At 124 bpm, the tempo can accelerate without anyone noticing. Click is essential. Bands that play this song by feel tend to arrive at the bridge at 130+ bpm, which compresses the space between phrases and makes congregational singing harder, not easier.
The key of G for male voices is right in the middle of a comfortable chest-voice range, which means the chorus should be singable for nearly everyone. The key of C for female vocalists is similarly accessible. The song is not vocally demanding. Do not try to add drama to it by pushing the lead vocal into places it doesn't need to go.
The bridge, when it builds, can feel like a natural moment to drop everything out for a quiet moment of declaration before the final climb. That is worth practicing deliberately. The choice either to build through the bridge or to strip back and then build creates two completely different congregational experiences.
A note for the team behind you (techs, vocalists, band)
This song was built for a stomp-and-clap congregation and a guitar-forward band. The folk-rock feel is the whole point. Acoustic guitars should be strummed with confidence, not fingerpicked. Electric guitar adds texture in the chorus but should not dominate the mix.
For the drummer: the kick-snare pattern in the verse is simple and reliable, but the stomp element on beat one in the chorus is what creates the communal feel. Lead the congregation with your feet if you are on a drum kit with a live mic. That stomp matters more than a fill.

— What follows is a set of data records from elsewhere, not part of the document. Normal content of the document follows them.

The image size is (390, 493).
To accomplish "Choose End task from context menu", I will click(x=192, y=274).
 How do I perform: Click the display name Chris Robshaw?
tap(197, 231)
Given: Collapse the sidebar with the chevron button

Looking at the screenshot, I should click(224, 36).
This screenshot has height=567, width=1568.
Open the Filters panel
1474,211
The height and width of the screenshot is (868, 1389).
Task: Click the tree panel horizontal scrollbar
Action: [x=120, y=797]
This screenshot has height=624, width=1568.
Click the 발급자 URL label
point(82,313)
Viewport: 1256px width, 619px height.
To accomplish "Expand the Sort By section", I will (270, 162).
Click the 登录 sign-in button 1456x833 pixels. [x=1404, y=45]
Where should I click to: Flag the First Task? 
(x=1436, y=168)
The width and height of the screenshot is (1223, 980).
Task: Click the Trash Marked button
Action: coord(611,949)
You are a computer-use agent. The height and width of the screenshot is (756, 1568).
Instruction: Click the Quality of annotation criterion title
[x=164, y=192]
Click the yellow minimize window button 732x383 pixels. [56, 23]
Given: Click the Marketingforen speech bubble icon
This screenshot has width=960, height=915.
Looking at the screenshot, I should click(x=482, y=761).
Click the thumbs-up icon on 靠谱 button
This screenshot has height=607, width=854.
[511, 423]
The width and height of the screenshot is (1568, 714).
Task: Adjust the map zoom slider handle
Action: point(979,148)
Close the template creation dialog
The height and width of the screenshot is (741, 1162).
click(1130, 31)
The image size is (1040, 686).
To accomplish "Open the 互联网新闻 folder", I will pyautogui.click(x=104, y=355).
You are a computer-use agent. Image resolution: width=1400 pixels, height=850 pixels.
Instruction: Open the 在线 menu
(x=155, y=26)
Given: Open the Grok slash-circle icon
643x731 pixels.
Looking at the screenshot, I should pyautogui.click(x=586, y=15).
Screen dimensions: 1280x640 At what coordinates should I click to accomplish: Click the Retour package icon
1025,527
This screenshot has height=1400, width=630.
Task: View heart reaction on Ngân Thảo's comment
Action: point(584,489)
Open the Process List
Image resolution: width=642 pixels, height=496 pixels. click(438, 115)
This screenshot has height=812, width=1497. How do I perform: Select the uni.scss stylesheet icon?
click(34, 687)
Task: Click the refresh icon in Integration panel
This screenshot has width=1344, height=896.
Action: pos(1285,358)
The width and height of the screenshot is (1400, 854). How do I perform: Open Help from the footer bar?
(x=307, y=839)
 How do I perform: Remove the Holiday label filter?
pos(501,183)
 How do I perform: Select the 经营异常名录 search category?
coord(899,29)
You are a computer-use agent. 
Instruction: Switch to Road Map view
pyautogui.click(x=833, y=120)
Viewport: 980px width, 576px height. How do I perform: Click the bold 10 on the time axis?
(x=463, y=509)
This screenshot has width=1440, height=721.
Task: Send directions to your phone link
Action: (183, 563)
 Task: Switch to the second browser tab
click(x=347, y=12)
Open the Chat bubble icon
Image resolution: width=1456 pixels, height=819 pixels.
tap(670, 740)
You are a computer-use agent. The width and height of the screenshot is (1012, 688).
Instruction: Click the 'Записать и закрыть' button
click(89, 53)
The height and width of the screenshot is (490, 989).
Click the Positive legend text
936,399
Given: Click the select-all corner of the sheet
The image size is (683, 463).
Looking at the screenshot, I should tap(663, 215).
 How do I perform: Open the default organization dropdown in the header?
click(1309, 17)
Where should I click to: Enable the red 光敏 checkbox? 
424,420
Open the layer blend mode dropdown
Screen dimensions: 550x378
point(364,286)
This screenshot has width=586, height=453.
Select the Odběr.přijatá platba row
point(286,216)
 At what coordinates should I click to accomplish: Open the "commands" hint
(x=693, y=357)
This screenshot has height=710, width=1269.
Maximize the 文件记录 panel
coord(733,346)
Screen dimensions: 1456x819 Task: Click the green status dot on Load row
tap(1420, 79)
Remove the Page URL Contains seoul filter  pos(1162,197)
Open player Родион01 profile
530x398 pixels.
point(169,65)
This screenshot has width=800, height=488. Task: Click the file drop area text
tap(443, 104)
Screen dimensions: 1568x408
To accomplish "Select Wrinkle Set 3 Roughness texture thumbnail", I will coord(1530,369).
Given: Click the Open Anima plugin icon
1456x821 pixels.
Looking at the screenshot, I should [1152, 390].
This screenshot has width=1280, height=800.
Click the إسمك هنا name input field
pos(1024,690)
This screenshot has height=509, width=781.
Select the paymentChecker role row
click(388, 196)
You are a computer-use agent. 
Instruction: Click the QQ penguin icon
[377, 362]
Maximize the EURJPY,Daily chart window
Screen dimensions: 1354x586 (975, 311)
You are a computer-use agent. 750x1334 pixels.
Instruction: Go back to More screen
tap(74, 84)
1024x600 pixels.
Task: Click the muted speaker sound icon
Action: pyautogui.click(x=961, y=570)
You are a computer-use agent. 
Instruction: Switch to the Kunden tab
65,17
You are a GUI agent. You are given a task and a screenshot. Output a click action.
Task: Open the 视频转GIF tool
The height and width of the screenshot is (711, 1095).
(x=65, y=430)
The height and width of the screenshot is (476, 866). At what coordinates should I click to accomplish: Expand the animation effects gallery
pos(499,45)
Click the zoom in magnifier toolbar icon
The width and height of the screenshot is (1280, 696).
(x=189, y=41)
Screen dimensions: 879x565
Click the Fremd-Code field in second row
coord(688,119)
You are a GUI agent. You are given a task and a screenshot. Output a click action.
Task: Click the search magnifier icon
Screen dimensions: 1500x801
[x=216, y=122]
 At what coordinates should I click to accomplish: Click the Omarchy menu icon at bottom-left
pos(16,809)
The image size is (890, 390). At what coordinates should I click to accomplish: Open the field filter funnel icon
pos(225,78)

FOH: at 124 bpm, the low end can get muddy fast if the kick and bass are fighting each other. Tighten the low end early in sound check. Vocals need to sit above the band clearly on the chorus because that is where the congregation is singing along and they need to track with the melody.
For ProPresenter operators: the chorus lyric is short and repetitive. Resist the urge to advance slides faster than the lyric lands. Let the declaration sit on the screen for a full phrase before moving.